Group Shifted Strings

 We can shift a string by shifting each of its letters to its successive letter.

• For example, "abc" can be shifted to be "bcd".

We can keep shifting the string to form a sequence.

• For example, we can keep shifting "abc" to form the sequence: "abc" -> "bcd" -> ... -> "xyz".

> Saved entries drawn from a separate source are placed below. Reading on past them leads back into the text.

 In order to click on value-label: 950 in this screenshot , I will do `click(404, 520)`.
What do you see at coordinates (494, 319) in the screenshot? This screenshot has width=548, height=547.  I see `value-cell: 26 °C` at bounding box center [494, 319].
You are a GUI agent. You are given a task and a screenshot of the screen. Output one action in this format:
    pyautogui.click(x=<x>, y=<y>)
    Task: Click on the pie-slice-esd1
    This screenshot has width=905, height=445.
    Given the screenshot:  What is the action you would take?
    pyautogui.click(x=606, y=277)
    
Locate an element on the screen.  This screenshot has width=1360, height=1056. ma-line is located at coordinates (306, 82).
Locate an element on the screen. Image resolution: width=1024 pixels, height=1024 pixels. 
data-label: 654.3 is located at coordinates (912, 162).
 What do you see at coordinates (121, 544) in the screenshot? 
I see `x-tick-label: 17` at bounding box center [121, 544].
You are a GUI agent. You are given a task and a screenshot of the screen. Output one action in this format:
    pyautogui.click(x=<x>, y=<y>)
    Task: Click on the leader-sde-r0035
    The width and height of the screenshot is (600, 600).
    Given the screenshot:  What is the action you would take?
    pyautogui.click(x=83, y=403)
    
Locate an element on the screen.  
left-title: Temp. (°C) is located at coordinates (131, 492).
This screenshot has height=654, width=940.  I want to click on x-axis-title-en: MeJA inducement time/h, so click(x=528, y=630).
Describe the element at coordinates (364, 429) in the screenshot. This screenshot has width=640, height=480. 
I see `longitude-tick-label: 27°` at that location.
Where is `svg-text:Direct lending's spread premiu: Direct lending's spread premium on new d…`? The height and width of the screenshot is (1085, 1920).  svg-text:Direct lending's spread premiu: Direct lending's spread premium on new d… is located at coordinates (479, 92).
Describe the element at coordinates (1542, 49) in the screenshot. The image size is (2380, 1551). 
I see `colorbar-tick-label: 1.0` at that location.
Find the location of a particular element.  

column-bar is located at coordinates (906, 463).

Given an array of strings strings, group all strings[i] that belong to the same shifting sequence. You may return the answer in any order.

 

Example 1:

Input: strings = ["abc","bcd","acef","xyz","az","ba","a","z"]
Output: [["acef"],["a","z"],["abc","bcd","xyz"],["az","ba"]]

Example 2:

Input: strings = ["a"]
Output: [["a"]]

 

Constraints:

• 1 <= strings.length <= 200
• 1 <= strings[i].length <= 50
• strings[i] consists of lowercase English letters.

class Solution {

public:

    vector<vector<string>> groupStrings(vector<string>& strings) {

        // base cases later

        unordered_map<string, vector<string>> mp;

        vector<vector<string>> ans;

        for (auto str : strings) {

            mp[Hash(str)].push_back(str);

        }

        for (auto entry : mp) {

            ans.push_back(entry.second);

        }

        

        return ans;

    }

    

    string Hash(string str) {

        int size = str.size();

        if (size == 0) {

            return "-";

        }

        if (size == 1) {

            return "";

        }

        string code;

        for (int i = 0; i < size - 1; i++) {

            int diff = str[i + 1] - str[i];

            diff = (diff + 26) % 26;

            if (code.empty()) {

                code = to_string(diff);

            } else {

                code += "-" + to_string(diff);

            }

        }

        return code;

    }

};